(Do this):
Reproduce word for word the stretch of the centenary lecture text below from "It is a great" through "this Centennial celebration.".

(Page text):
————
‘There is a need for a national consensus or at least an elite consensus. The political elite, religious elite, and business elite must agree that our country will fail completely if we do not accept and implement an ethical revolution. One where we establish a national work ethic of honesty, hard work, thrift, and the deferment of gratification’
(Centenary lecture delivered by His Excellency, Prof. Yemi Osinbajo, SAN, GCON, Vice President of the Federal Republic of Nigeria at the 100th anniversary of the Baptist Boys’ High School (BBHS) titled “The Values: The Difference Between Success and Failure”, In Abeokuta, Ogun State on January 17, 2022)
FIRST let me thank the Chair of the Board of Trustees of the Baptist Boys High School Old Boys Association, His Royal Majesty, the Alake and Paramount Ruler of Egbaland, Oba Dr. Adedotun Gbadebo CFR, and the National President of the Association, Professor Kayode Oyesiku for the kind invitation to attend this ceremony and the privilege of delivering the commemorative centennial anniversary lecture.
It is a great honour indeed to have been invited to join you, the old boys of the great Baptist Boys High School, (BBHS) present students, and friends of the college at this Centennial celebration.
The true test of an academic institution is the quality and achievements of its products in life. By this standard, BBHS is most certainly outstanding. A few minutes ago, we unveiled the Commemorative Centennial Obelisk with the names of the distinguished centennials inscribed upon it.
————
(Data section):
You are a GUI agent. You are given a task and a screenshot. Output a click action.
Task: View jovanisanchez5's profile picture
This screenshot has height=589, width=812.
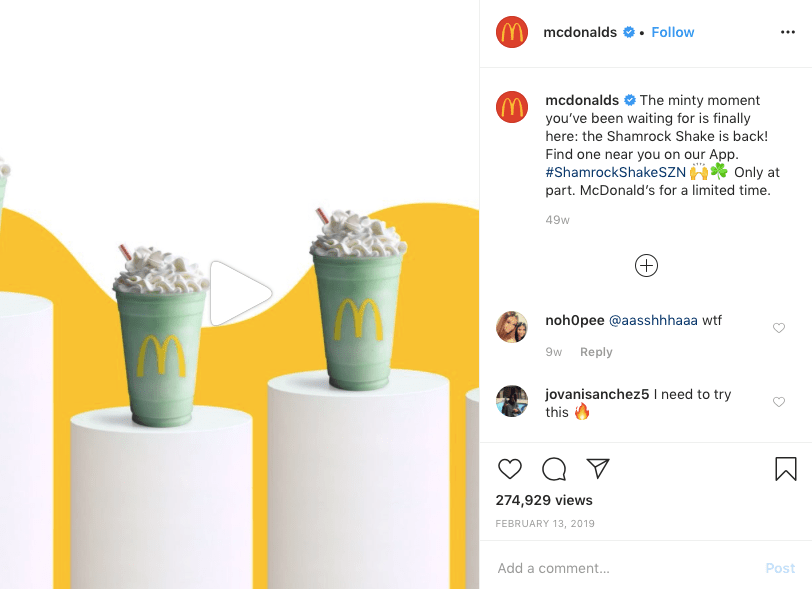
————
(Response for this exercise):
It is a great honour indeed to have been invited to join you, the old boys of the great Baptist Boys High School, (BBHS) present students, and friends of the college at this Centennial celebration.